After she resigned, Raskin said Tuesday the hearing “identified two urgent priorities in the wake of the assassination attempt against former President Donald Trump and the accompanying mass shooting.” The first was her resignation. The second “was to ban assault weapons to protect the rest of us from mass shootings like the one that took place in Butler. As I made clear during yesterday’s hearing, a weapon that can be used to commit a mass shooting at an event under the full protection of the Secret Service and state and local police is a danger to schoolchildren, Walmart shoppers and congregants in church, synagogue and mosque services.”
Raskin also called on Congress to ban the AR-15 from public use, referring to it as “a weapon of war,” saying it “has no legitimate place in our society.”
Unlike Raskin, other Democrats referred to Trump’s assassination attempt as “political violence,” including Texas Democrats who also suggested “assault weapons” should be banned.
Among them was U.S. Rep. Jasmine Crockett, D-Texas, who at the hearing referred to the assassination attempt as an “incident.”
Crockett was one of nine House Democrats who sought to strip Trump of Secret Service protection if he is sentenced to prison, The Center Square reported.
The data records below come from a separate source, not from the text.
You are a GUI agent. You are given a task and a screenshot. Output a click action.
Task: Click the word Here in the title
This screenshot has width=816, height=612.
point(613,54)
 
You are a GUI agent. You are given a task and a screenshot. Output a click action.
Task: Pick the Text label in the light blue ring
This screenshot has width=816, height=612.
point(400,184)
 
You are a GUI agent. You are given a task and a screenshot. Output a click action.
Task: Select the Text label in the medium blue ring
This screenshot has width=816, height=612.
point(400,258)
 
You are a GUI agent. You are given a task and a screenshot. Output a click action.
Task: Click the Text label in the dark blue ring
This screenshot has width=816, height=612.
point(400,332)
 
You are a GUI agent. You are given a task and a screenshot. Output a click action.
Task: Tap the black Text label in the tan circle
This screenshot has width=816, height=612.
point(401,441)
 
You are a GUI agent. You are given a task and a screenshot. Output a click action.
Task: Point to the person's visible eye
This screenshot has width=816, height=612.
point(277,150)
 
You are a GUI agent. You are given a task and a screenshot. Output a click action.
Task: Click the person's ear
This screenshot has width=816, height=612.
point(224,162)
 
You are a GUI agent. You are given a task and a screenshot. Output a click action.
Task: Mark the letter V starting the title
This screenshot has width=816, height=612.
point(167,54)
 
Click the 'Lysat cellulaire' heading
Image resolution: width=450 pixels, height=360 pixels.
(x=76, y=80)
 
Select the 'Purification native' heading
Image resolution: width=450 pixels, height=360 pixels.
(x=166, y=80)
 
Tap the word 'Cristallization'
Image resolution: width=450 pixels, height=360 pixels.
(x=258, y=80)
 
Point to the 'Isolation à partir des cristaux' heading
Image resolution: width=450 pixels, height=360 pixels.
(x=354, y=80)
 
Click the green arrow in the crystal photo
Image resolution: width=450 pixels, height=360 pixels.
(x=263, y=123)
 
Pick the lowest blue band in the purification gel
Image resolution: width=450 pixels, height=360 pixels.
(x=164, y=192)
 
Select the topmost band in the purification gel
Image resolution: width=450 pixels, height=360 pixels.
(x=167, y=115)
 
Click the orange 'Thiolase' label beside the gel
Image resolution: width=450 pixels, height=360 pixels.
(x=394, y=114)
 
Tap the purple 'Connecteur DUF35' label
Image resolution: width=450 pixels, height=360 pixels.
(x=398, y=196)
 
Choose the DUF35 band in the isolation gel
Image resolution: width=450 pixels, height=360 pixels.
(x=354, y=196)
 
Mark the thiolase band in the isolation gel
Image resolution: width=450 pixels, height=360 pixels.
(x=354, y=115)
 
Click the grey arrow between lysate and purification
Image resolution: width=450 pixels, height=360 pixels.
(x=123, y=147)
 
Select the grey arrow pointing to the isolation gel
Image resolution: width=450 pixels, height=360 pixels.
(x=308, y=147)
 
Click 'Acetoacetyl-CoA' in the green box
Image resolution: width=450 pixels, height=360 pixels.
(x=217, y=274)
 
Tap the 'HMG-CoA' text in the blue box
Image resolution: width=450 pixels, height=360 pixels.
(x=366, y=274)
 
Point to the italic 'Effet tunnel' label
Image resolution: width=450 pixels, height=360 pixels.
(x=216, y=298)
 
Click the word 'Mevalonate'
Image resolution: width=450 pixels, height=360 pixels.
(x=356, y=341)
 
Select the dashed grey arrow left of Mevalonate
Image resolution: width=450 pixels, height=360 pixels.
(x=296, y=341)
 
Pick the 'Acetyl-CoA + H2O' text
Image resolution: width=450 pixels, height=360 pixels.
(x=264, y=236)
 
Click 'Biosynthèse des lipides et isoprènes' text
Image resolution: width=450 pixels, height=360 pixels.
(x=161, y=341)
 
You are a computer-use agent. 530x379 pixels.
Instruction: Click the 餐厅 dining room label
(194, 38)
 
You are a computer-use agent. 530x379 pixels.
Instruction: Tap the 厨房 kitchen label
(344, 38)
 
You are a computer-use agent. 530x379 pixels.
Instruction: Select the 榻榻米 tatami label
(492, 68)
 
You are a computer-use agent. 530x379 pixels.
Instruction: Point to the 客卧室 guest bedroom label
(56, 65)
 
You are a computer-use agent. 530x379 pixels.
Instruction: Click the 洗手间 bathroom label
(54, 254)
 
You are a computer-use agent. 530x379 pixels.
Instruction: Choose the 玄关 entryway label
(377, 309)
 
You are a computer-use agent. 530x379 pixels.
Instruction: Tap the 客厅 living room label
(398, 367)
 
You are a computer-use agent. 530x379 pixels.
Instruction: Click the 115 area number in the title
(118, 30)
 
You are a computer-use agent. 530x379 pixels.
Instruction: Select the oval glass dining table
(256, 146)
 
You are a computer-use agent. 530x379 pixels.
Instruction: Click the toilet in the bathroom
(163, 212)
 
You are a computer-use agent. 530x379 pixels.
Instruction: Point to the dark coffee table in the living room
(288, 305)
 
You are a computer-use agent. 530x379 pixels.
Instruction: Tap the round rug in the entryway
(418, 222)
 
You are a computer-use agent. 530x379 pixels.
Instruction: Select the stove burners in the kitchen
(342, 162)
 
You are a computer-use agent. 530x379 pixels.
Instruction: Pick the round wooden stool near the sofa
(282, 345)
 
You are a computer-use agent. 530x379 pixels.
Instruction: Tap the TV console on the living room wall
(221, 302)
Crockett, a Black woman from Dallas, asked Cheatle questions about Secret Service training as it relates to race and gender. “Was the July 13 incident due to DEI,” she asked, referring to diversity, equity and inclusion policies Cheatle championed to hire more female agents. Cheatle replied the “July 13 incident had nothing to do with DEI.”
Crockett next asked, “if you have any bias training that your officers undergo” because “I've learned so many times in having to deal with law enforcement that there usually is not a perception of a threat when it is a young white male even if they are carrying a long gun. Yet a lot of times, at least in this country, when it comes to law enforcement, there is a perceived threat just by somebody having a little bit more melanin in their skin.”
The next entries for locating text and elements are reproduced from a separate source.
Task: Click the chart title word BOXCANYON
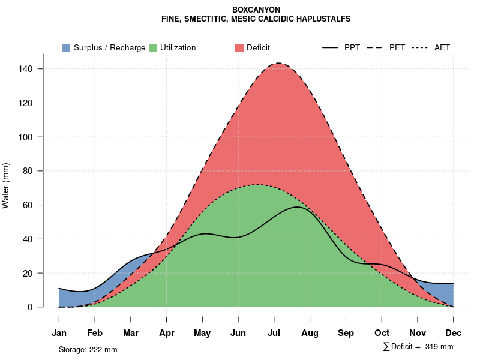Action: tap(256, 10)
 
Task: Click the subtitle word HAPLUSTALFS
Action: tap(325, 19)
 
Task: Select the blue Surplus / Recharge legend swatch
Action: tap(66, 47)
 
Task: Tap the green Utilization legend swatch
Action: tap(152, 47)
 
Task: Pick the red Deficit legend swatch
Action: tap(239, 47)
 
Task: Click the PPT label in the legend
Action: tap(352, 47)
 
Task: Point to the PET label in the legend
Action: tap(397, 47)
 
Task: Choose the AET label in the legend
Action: tap(442, 47)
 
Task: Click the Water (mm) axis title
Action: tap(6, 186)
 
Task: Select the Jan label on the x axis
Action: tap(59, 333)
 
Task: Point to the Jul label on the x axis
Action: tap(274, 333)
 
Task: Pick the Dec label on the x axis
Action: tap(454, 333)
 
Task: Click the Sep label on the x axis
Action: tap(346, 333)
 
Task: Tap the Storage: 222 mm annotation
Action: tap(88, 349)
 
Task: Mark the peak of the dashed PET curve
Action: tap(278, 64)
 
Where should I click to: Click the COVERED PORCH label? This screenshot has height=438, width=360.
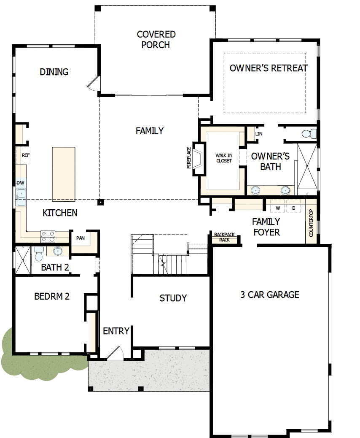click(x=156, y=39)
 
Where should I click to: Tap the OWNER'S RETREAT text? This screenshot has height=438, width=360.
click(x=269, y=68)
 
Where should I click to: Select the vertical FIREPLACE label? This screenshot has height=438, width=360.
click(x=188, y=158)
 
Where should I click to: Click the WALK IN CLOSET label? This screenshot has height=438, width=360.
click(x=224, y=158)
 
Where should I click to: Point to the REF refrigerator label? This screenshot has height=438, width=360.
click(x=26, y=155)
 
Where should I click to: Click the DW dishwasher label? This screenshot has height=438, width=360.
click(x=21, y=183)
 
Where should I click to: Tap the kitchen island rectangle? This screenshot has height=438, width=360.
click(x=64, y=174)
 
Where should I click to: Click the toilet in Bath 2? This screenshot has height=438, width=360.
click(x=38, y=254)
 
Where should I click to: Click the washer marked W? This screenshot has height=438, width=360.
click(x=278, y=208)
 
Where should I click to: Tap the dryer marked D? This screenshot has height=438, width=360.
click(x=294, y=208)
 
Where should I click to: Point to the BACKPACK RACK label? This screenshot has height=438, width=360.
click(x=224, y=237)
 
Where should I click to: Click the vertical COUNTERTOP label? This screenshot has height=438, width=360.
click(x=311, y=223)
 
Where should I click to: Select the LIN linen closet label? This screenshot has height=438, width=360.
click(x=259, y=134)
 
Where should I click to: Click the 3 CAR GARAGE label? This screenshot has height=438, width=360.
click(x=270, y=295)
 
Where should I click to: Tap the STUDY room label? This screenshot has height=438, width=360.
click(x=173, y=298)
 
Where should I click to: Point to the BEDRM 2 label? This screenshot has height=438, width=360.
click(x=51, y=296)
“A lot of times, one of the things that we have consistently pushed for on my side of things … is once we are looking at a tragedy in which law enforcement made an error is the bias training and whether or not our officers are getting it,” she said, referring to her being a civil rights and criminal defense attorney before running for the Texas House and Congress.
Bias training is part of Secret Service training, Cheatle said.
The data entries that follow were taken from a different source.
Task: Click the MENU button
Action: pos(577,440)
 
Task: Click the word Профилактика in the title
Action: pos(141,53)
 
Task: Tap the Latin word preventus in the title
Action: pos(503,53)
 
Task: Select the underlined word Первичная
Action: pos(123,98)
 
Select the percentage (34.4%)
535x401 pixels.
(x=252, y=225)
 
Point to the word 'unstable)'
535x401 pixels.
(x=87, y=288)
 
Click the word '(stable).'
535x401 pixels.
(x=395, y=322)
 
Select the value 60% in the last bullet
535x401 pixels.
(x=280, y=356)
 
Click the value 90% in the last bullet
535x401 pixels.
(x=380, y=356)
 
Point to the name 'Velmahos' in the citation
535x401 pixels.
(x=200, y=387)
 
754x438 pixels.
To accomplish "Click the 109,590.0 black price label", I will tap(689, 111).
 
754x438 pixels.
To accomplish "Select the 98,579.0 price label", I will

Crockett then proceeded to talk about the need to ban open carry and her opposition to Texas gun laws, saying Congress needed to come up with a solution to gun violence.
“In this space in which this event took place, it was an open carry space, is that correct?” Crockett asked.
“That is correct,” Cheatle replied.
Crockett was a state representative when a mentally ill man opened fire in a Walmart in El Paso, Texas, in August 2019. The Texas legislature “had an opportunity to do right by our citizens in Texas but we did not,” she said.
“Instead, they passed permitless carry,” she said, referring to the Texas legislature advancing Second Amendment protections that Gov. Greg Abbott signed into law in June 2021, including legalizing permitless carry, The Center Square reported.
Right after the law was passed, “we ended up with Uvalde,” she said, referring to a teenager who entered an elementary school and killed 21 people, mostly children, due to extensive police security failures. Since then, two former Uvalde school police officers were indicted on charges of child endangerment; lawsuits are ongoing. Crockett said the “officers were scared to go in” the school “because of the firearm.”
A Department of Justice report found widespread problems with law enforcement officers’ response and a state investigation identified systemic failures at the school, The Center Square reported.